#### Work order
Please output exactly the lines from the one that holds "At what coordinates should I click to accomplish: Open" through the final line of the data, and nothing else; leave out any pictures.

#### Data
=== Begin Enclosure ===

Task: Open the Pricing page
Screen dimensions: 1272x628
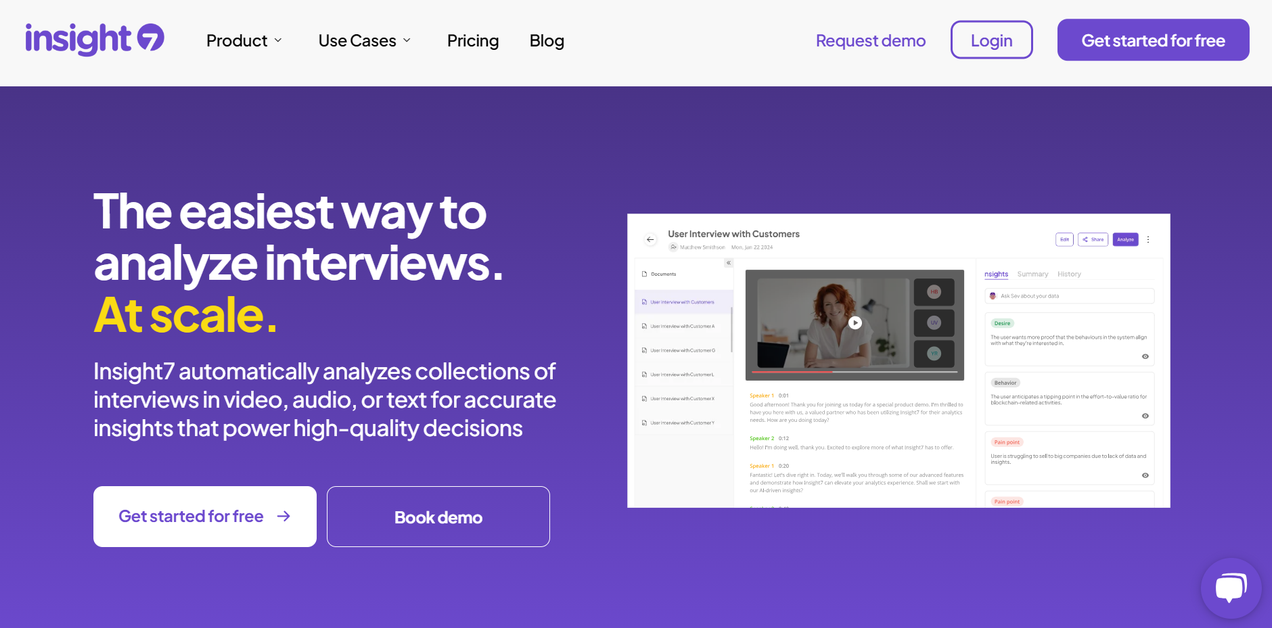Action: coord(473,40)
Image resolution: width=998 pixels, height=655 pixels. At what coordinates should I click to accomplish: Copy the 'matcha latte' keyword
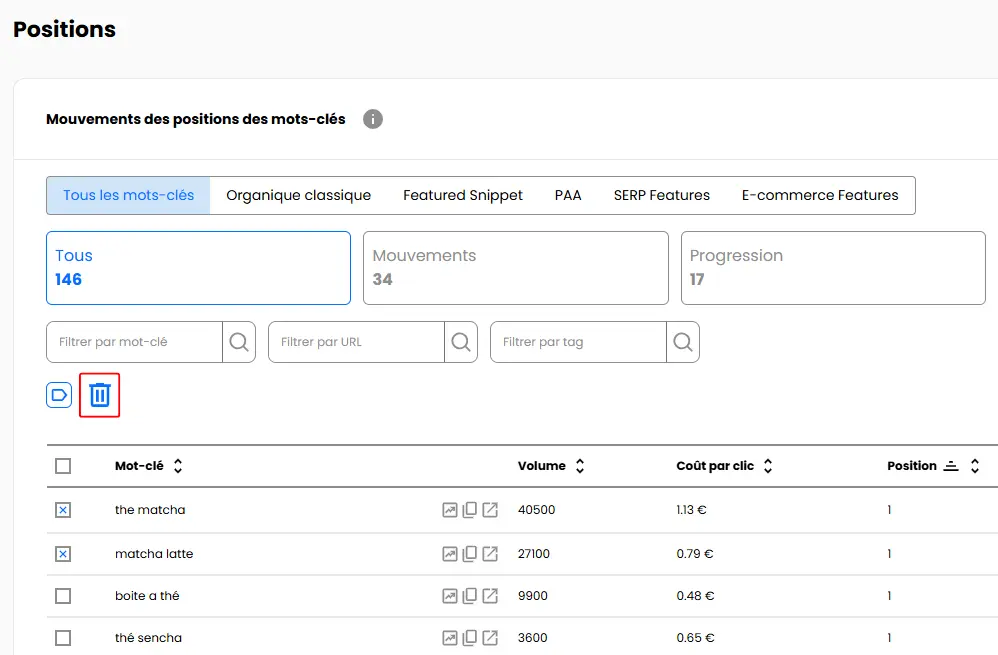470,554

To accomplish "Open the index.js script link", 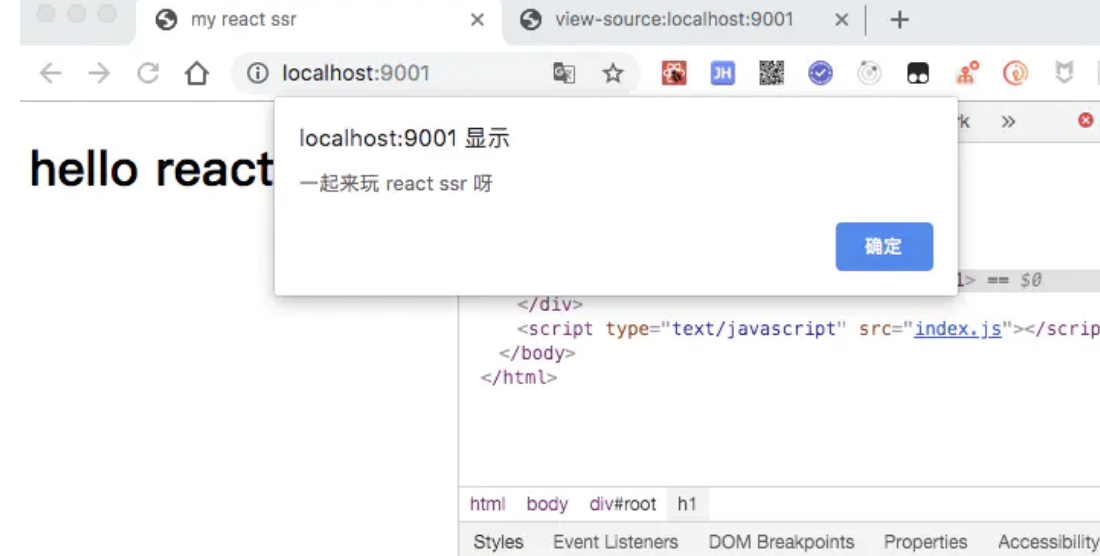I will coord(957,329).
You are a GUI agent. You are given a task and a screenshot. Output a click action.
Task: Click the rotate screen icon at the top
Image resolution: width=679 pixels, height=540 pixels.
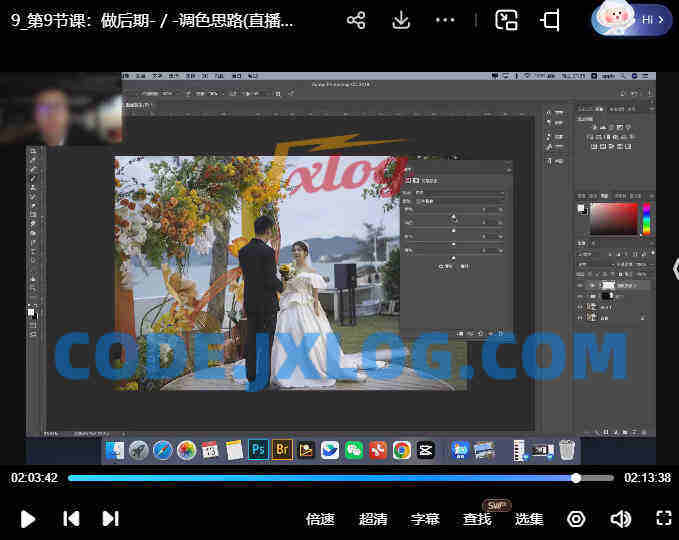550,20
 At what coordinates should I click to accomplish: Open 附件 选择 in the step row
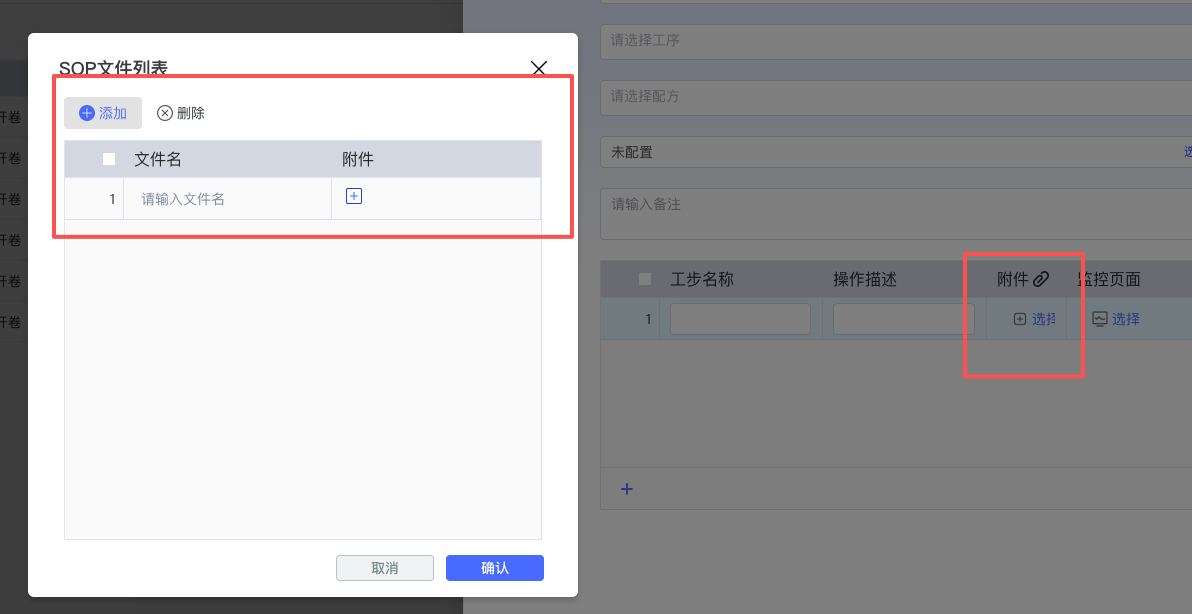[x=1034, y=319]
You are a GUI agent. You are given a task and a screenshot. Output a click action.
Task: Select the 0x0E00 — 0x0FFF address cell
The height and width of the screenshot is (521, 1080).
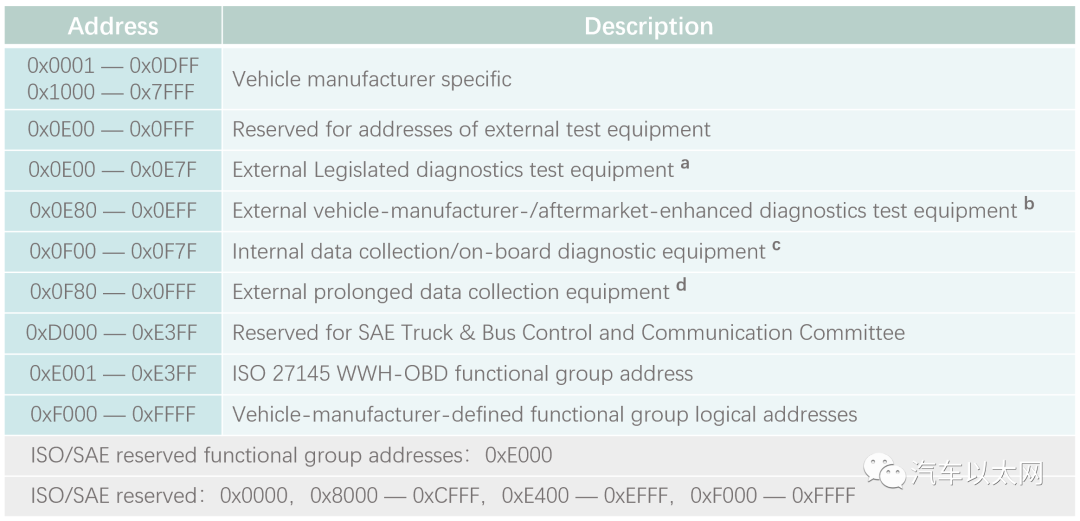point(113,130)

=== End Enclosure ===

#### Answer below
 At what coordinates should I click to accomplish: Open 附件 选择 in the step row
[x=1034, y=319]
You are a GUI agent. You are given a task and a screenshot. Output a click action.
Task: Select the 0x0E00 — 0x0FFF address cell
The height and width of the screenshot is (521, 1080).
point(113,130)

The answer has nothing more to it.